For the first time, Gillin was lost for words. The men drank in silence. Around them, punters checked their watches, finished drinks, and began the shuffle back to the racetrack.

“You’re right,” Oscar said, finally, and put down his glass. “There probably isn’t much to find, anyway.”

He stood. The men shook hands.

“Who was it?” Gillin asked.

“We don’t know. A young girl.”

“Addict? Hooker?”

“I don’t think so,” Oscar replied. “Someone mutilated her and threw her into the sewer works, hoping she’d be pulped.”

“Good Lord,” Gillin muttered.

Oscar leaned forward. “Teddy, you nearly killed a girl. It was a mistake. But now here’s a chance to help bring one back from the dead.”

Gillin looked up at Oscar evenly. “Are you sure you’re not doing this for exactly the same reason?”

Oscar stared.

The last of the spectators hurried past to the track. Oscar watched Gillin feel the pull of the tide. The old man drained his drink and
stood. But he hesitated, troubled. “You bloody Marianis. Coming to me with your troubles.”

He put his hands behind his back and began to walk away.

“Doctor?” Oscar called. “Please?”

Gillin walked another few steps, then stopped.

“Bloody Marianis.”

At Kannis’s butchery, a man Oscar recognized from his previous visit watched them for a moment, gave a comradely nod, and disappeared into the shopfront.

“Unorthodox,” Gillin said.

Oscar unlocked the side gate and the cold-room padlock. As his fingers closed on the door handle, he realized that his heart was stamping, and the flesh on his arm had grown tight, as if expecting to be grabbed. But when the fluorescent blinked awake, the girl’s body bag was lying small and still on the makeshift bench.

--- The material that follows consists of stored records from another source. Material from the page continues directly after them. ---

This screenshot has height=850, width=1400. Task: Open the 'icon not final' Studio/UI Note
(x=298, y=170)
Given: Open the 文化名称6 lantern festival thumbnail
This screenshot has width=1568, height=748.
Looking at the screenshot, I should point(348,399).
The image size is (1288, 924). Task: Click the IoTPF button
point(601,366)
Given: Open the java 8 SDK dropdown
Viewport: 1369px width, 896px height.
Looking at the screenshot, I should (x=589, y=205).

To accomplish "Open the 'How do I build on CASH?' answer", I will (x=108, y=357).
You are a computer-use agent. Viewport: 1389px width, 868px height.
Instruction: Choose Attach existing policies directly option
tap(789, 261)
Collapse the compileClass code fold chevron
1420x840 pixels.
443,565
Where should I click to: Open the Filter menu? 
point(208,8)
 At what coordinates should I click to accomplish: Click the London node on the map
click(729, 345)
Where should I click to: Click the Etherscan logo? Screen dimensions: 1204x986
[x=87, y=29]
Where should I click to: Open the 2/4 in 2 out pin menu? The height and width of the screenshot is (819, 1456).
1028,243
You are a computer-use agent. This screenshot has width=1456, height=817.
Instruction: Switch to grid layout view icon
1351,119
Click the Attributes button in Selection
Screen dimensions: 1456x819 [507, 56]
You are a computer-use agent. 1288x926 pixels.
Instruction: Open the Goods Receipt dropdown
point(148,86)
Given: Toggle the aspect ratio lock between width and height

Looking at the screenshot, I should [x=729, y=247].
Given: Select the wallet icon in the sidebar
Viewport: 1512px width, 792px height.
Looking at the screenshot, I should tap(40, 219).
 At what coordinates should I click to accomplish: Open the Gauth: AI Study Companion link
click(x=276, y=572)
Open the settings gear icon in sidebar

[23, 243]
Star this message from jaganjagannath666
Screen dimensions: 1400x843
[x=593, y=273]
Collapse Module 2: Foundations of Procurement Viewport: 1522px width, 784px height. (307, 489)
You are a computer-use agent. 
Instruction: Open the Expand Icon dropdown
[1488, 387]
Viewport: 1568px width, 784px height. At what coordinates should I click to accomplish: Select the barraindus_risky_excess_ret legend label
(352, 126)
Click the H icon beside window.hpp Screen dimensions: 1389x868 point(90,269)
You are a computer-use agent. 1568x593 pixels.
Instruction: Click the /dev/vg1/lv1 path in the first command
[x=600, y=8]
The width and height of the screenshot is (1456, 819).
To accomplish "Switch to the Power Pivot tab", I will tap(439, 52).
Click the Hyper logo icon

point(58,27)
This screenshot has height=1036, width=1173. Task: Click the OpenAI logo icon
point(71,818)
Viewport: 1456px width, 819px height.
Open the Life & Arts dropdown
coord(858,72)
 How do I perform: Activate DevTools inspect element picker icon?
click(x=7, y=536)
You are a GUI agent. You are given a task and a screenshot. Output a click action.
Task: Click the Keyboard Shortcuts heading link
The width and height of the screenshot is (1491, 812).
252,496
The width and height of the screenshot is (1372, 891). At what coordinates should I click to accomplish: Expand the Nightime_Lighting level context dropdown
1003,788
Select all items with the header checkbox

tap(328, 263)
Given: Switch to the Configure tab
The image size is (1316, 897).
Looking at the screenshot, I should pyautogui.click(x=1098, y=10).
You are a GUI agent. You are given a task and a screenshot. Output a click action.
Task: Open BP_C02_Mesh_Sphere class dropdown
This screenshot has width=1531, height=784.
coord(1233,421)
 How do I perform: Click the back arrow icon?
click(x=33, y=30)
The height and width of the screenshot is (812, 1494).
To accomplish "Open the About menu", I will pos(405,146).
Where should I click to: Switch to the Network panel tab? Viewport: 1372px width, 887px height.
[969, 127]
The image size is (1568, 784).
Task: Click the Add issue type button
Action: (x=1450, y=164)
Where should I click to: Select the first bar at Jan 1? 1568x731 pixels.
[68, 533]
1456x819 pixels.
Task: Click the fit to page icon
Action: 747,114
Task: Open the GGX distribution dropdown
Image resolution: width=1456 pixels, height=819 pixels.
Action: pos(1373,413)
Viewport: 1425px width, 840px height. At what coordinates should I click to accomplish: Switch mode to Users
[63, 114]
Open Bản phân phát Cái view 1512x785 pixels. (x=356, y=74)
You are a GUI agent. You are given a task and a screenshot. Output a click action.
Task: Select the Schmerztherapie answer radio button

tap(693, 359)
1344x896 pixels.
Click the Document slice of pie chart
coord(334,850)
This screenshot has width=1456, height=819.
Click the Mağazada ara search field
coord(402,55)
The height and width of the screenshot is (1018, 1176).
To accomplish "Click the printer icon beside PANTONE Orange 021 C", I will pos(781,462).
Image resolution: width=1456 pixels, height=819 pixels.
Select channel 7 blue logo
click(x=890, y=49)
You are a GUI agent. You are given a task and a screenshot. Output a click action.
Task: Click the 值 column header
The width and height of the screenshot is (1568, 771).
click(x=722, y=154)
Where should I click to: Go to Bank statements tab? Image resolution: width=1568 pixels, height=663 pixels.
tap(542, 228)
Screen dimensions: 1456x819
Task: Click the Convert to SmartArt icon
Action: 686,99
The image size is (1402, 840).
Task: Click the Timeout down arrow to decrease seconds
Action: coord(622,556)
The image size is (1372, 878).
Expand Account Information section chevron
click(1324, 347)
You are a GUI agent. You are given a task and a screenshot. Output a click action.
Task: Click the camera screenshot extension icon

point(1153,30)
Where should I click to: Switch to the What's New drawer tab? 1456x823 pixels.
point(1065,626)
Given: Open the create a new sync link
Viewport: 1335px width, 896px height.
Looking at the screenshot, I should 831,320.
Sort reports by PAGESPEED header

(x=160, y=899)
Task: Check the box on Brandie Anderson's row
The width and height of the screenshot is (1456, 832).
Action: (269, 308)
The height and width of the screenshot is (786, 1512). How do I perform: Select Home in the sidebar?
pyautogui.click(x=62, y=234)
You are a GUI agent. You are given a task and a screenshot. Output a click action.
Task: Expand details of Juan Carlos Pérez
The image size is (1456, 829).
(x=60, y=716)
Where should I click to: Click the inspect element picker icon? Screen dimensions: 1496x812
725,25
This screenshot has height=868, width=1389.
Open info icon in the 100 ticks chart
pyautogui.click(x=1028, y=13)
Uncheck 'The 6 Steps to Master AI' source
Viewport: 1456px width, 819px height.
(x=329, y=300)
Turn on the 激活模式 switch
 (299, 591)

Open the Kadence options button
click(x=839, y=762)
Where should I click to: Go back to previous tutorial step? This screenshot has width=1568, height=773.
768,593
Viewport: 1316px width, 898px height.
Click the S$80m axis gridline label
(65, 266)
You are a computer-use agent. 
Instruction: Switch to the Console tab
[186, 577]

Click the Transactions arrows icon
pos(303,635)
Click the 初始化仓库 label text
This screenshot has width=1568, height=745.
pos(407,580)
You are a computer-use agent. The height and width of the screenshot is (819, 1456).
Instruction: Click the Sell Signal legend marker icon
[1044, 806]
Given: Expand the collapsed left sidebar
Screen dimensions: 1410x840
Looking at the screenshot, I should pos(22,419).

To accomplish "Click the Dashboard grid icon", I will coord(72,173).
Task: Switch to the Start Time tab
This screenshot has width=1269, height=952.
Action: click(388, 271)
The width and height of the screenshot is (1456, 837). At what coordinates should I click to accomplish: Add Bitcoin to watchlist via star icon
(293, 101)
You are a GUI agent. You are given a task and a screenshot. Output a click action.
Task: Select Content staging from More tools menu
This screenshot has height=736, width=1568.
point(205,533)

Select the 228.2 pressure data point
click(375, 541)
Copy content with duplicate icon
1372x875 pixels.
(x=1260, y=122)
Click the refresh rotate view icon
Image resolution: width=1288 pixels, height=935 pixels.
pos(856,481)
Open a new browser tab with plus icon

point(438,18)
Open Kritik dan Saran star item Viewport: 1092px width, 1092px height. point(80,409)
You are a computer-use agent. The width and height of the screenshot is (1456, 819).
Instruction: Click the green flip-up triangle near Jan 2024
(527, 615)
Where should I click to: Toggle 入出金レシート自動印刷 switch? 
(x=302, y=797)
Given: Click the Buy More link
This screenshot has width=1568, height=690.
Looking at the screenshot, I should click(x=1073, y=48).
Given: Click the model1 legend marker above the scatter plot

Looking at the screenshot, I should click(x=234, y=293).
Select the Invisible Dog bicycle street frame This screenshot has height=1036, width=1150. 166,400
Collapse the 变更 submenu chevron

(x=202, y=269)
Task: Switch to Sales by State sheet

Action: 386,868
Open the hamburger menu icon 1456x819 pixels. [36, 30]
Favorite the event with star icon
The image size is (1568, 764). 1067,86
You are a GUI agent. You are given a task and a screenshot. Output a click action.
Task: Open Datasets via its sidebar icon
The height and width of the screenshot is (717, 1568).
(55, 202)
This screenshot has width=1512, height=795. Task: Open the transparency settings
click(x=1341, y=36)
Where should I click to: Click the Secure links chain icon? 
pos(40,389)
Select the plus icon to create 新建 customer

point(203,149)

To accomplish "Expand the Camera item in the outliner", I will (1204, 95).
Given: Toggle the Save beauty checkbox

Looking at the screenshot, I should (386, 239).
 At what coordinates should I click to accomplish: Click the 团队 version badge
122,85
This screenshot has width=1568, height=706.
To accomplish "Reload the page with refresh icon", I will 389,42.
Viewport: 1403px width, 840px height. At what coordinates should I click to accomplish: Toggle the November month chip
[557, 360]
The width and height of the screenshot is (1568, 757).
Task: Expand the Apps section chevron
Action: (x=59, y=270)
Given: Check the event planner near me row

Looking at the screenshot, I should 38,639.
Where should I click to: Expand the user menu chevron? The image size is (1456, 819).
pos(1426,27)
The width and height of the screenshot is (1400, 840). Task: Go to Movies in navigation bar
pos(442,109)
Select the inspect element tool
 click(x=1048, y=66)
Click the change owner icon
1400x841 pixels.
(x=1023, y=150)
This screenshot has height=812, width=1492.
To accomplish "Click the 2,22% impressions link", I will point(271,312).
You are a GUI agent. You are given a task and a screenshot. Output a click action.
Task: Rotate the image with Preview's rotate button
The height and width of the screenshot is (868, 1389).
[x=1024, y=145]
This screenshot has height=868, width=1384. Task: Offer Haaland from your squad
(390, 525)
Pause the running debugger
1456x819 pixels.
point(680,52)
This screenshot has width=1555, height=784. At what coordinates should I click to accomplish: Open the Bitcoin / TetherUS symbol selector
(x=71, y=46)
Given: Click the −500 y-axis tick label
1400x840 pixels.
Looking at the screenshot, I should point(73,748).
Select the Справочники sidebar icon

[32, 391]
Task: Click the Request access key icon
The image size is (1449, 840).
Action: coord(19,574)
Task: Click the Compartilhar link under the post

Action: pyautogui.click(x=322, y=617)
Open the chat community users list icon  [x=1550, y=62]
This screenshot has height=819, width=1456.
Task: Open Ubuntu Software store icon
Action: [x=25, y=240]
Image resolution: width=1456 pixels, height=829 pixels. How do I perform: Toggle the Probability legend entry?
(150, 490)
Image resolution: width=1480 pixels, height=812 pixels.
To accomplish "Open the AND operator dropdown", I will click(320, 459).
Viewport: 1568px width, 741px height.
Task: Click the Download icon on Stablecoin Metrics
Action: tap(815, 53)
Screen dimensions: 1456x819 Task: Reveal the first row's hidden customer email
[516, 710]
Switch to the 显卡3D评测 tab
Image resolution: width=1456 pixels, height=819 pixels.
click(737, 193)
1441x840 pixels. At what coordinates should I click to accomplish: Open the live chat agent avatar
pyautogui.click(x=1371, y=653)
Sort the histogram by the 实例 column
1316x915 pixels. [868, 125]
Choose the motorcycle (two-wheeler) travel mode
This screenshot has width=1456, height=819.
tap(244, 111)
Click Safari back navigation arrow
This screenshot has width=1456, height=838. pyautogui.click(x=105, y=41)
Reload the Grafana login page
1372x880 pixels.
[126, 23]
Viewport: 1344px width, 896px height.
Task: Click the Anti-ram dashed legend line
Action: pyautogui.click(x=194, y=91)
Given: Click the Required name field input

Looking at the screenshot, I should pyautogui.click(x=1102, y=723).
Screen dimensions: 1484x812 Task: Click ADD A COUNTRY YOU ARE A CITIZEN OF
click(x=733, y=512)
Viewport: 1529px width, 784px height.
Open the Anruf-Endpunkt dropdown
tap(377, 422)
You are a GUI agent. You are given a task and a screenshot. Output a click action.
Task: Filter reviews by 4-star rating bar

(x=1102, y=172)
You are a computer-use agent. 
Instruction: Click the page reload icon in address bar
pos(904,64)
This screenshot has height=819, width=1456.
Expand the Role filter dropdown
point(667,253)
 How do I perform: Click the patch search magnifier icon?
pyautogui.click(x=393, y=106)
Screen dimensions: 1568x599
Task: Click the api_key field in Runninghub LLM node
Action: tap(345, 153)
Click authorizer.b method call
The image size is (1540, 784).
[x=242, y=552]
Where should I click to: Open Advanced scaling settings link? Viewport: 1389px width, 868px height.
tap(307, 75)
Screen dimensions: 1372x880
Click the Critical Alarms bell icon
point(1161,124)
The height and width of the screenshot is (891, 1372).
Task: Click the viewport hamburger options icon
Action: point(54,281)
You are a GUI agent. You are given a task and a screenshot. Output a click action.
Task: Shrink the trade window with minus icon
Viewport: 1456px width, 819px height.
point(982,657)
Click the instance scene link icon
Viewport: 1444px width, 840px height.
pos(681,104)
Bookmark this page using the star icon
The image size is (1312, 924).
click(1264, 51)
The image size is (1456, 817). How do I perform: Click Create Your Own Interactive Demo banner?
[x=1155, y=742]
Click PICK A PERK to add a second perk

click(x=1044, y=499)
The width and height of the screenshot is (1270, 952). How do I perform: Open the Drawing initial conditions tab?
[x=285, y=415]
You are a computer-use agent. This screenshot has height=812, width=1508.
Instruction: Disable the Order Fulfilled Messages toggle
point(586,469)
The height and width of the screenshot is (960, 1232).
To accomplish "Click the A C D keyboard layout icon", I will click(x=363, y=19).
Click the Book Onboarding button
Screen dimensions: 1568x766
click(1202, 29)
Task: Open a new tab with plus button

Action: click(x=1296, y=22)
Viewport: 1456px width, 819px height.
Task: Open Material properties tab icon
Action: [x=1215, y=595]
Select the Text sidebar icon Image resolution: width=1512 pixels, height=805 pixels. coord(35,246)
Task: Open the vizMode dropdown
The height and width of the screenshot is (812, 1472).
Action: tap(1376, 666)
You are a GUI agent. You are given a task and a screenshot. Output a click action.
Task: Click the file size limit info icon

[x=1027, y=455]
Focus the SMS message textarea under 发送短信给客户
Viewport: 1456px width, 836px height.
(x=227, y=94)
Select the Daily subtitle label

They dressed in items Oscar had purchased en route: plastic aprons, face masks, latex gloves. Gillin stared at the white bag.

“No X-ray,” he said. “No internal exam. No blood tests. I hope you have low expectations.”

Oscar produced a notepad. “There’s always something.”

They unzipped the cadaver bag, and again an exhalation of sweet early decay filled the cold air. Seeing the faceless skull, the gouges as deep as shark bites, the torn and twisted limbs, Gillin let out a hiss.